Detrás del susto cotidiano y la carrera de los vecinos hacia las calles existe un motor geológico implacable que lleva millones de años moldeando el sur de la Península Ibérica. Granada no sufre eventos aislados, sino que habita en el corazón de una cuenca viva.

- El choque de dos gigantes: La causa raíz reside en la continua convergencia entre la placa tectónica africana y la euroasiática. África se desplaza hacia el norte a un ritmo aproximado de entre cuatro y cinco milímetros al año, presionando el bloque ibérico.
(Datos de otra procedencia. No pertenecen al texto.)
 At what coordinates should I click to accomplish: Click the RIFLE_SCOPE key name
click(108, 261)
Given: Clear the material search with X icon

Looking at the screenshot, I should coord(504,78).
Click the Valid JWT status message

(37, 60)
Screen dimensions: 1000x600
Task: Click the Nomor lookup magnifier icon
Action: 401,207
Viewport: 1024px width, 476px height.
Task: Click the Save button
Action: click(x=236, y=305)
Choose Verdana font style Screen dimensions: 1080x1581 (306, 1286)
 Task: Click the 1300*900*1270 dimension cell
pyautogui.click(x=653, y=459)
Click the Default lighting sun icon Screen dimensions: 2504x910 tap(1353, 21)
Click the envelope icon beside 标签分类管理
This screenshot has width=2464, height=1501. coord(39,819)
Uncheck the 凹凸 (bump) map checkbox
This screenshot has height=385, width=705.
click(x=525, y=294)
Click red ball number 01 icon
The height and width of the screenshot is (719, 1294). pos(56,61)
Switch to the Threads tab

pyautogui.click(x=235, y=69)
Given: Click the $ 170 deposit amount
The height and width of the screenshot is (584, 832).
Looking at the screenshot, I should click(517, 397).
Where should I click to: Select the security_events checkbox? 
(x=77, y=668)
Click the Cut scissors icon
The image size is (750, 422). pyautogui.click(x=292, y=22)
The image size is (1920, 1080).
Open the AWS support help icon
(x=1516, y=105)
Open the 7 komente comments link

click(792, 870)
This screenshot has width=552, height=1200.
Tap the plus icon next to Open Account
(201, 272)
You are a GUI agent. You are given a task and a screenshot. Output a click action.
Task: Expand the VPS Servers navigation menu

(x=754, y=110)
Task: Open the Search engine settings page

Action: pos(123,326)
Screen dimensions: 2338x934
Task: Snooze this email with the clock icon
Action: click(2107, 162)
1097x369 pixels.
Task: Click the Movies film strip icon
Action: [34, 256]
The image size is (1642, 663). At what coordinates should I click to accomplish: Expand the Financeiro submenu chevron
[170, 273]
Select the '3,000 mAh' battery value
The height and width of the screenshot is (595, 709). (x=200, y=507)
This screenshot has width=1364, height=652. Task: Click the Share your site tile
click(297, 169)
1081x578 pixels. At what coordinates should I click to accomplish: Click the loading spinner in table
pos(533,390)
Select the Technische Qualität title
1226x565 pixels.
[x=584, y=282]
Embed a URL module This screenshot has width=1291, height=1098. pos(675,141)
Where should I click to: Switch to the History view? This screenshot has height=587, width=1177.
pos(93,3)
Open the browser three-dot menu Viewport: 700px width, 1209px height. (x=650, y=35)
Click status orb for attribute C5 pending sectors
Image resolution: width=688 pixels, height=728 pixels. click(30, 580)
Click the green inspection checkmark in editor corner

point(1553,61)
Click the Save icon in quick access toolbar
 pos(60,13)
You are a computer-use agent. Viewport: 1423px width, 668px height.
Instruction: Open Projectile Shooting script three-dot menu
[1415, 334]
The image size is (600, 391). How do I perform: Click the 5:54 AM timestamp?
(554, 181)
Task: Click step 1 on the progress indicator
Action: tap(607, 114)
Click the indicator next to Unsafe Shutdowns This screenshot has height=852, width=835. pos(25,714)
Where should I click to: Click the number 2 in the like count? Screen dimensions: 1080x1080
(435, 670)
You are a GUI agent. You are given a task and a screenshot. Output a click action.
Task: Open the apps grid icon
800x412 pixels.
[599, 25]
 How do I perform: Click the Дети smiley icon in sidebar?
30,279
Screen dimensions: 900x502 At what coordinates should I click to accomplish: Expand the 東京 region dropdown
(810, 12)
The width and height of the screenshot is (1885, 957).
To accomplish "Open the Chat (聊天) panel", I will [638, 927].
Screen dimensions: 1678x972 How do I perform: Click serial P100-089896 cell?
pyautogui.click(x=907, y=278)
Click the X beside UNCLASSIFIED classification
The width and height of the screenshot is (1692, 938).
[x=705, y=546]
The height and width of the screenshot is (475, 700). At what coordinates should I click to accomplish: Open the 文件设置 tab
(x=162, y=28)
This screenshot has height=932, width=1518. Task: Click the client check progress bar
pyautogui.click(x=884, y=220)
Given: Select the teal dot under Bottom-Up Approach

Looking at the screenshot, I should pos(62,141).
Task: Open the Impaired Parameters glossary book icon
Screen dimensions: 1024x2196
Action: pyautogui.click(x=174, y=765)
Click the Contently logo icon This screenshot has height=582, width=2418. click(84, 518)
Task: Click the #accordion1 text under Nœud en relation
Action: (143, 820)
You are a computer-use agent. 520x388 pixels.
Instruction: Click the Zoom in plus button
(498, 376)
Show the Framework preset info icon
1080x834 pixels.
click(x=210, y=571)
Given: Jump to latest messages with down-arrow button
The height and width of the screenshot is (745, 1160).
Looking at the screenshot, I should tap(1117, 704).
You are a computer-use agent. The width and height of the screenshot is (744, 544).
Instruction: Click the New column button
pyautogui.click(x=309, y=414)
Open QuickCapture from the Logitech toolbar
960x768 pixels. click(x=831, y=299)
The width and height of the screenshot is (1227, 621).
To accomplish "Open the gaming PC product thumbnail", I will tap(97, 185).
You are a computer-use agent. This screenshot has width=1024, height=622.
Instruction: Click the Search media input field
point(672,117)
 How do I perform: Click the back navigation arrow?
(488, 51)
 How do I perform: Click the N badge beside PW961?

- Una red de fallas superficiales: A diferencia de las grandes zonas de subducción oceánica donde se generan megaterremotos, la Cordillera Bética y la Vega de Granada albergan un entramado de fallas activas relativamente cortas. Estas fracturas no acumulan energía para un único cataclismo de escala masiva, sino que liberan tensión de forma fragmentada a través de las llamadas “series sísmicas” o enjambres.
- El efecto de la poca profundidad: Los sismos en el entorno metropolitano suelen tener su hipocentro a muy poca profundidad (entre 3 y 12 kilómetros). Esa cercanía a la superficie hace que, aunque la magnitud en la escala de Richter sea moderada (entre 4,0 y 5,0), el temblor se perciba con un estruendo seco y una vibración extremadamente violenta.
Esta dinámica convierte a la región en una de las zonas de mayor peligrosidad sísmica de España. La ciencia confirma que estos enjambres continuarán ocurriendo; es el precio geológico de habitar sobre la cicatriz donde dos continentes colisionan despacio pero sin pausa.